** Task description **
Please count how many lines of the data include the word "width". Give only that number in reply.

** Records for processing **
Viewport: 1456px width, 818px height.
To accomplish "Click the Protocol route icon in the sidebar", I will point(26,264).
---
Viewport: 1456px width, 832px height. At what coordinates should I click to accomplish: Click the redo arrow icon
--
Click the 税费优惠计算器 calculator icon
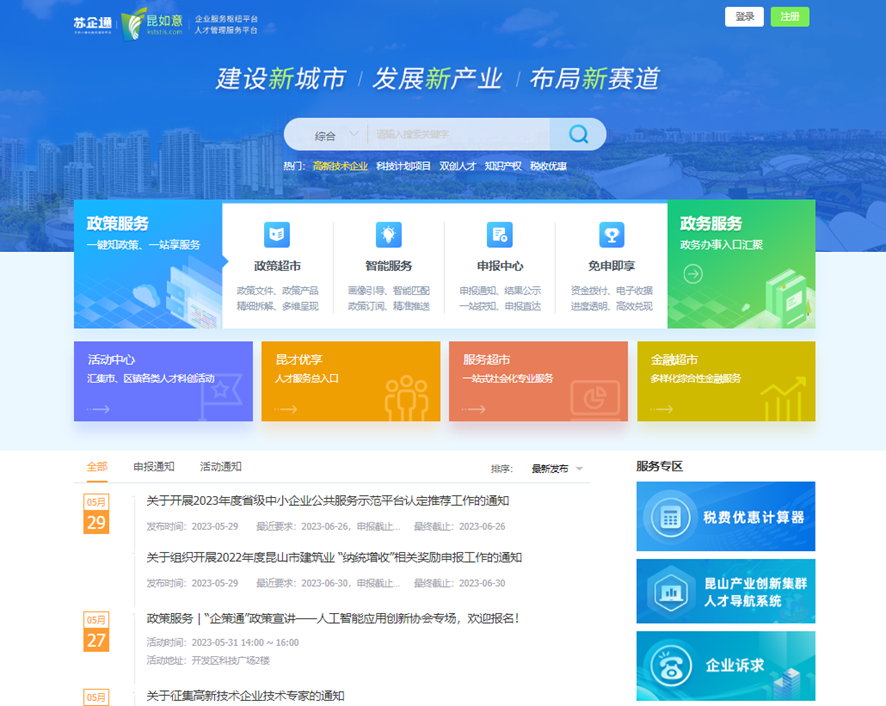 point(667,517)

** Result for this task **
2